There is a lot of talk on social media and in the news about bullying. This is a serious problem that negatively affects people well into adulthood, if not for their whole lives. It is a perpetual cycle that does not end unless we stop it. People lash out at others because they have been lashed out at. They take abusive hacks at people who they see as weaker and/or don’t have the defenses to protect themselves. When we feel powerless, we often give it when we can give it and, unfortunately, it is typically at the expense of those weaker or more timid than we are. The "victims" of bullying are two-fold: the bully-er and the bully-ee. We need to remember both aspects of this problem.
We have seen all kinds of backlashes from bullying including everything from the tragedy of Columbine (the initial victims of bullying becoming the bully-ers) to the sad story of Amanda Todd.
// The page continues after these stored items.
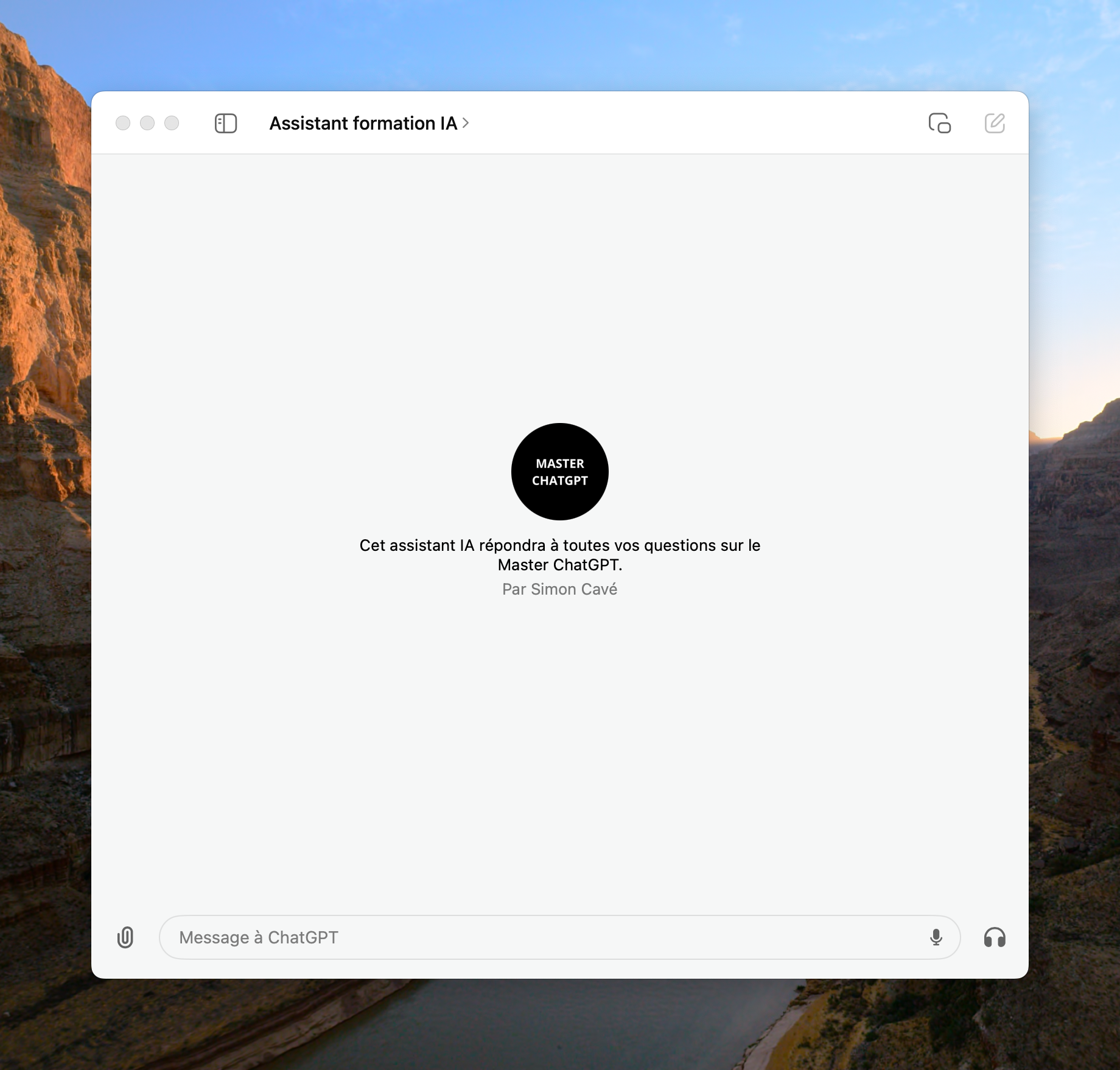The width and height of the screenshot is (1120, 1070).
Task: Attach a file using the paperclip
Action: (125, 937)
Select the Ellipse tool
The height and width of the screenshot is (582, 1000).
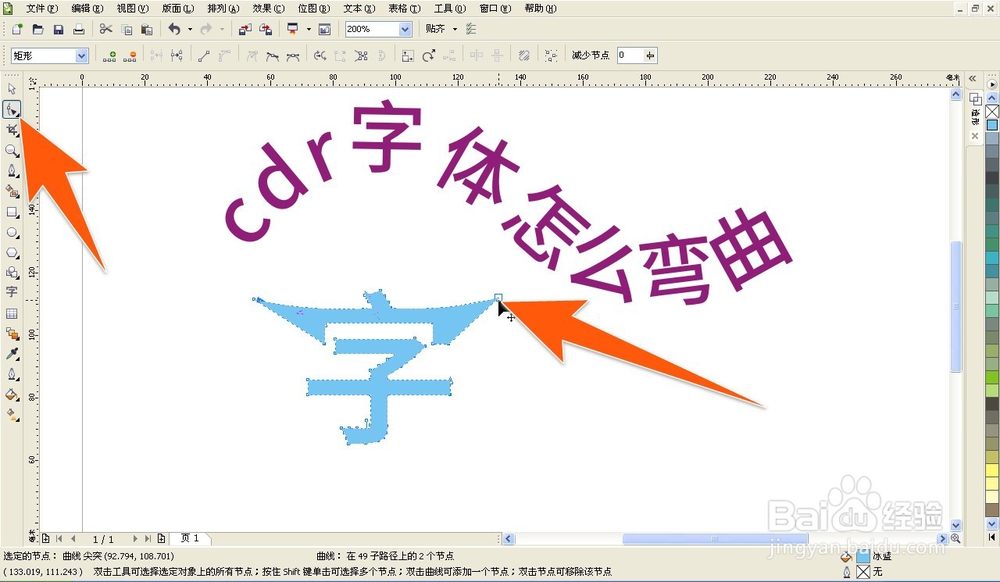(12, 232)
Combine people who are emotionally and psychologically in a very desperate, isolated place with the right amount of taunting and they can easily be sent over the edge. The core sadness and depression does not come only from being bullied but those feelings are magnified by it. People feel like they have nowhere to turn and that they are not worth the love and attention of people who actually do care.
Taking your own life or taking the life of another person is a very empty, sad place to be. It is really unfortunate that it has come to that so many times. We, as a society, have a responsibility to the children with whom we are in contact to show them that they matter. They must be shown them that we care and that they have people to whom they can turn in a time of need. If they know this, then, when they feel desperate and alone, they are more likely to come cry on our shoulder instead of turning to a much darker place.
The psychosocial health of society is an issue that deserves our attention. Loved, confident, healthy people don’t tend to need things like drugs, promiscuous sex, and/or negative attention like bullying would bring to make them feel they matter. In the darkest of places, it feels so good to have somebody tell you that you are beautiful and smart if you have felt ugly and stupid your whole life. It does not matter if that person is only telling you that to trick you into doing something that is wrong and perhaps dangerous. It just feels so good to get a little bit high on yourself when all you have known is feeling low. We need love; we need unconditional love and support from the people that we trust. It starts with parents. If we have that, we feel good about ourselves at our core, even if, in the moment, we are depressed or sad.
Every person reading this post knows somebody or is somebody who needs more love. They need a hug and a shoulder. Why is it that we judge and hate instead of trying to understand and love? It is our responsibility as human beings to take care of one another. There is too much hate in this world and we all have the power to stop it. If you see somebody being bullied, you don’t need to be a hero and put yourself at risk. You can, however, tell an authority or you can talk to the victim and help him or her through a tough time. Even if you have no idea what to say, just being there can sometimes be enough.
The children in our society are suffering and this is going to result in more and more dysfunctional adults who are capable of more and more harm. Bully-ers and bully-ees are our children. It all comes right back around to us. Don’t let this continue to spread. Don’t allow it to happen on your watch!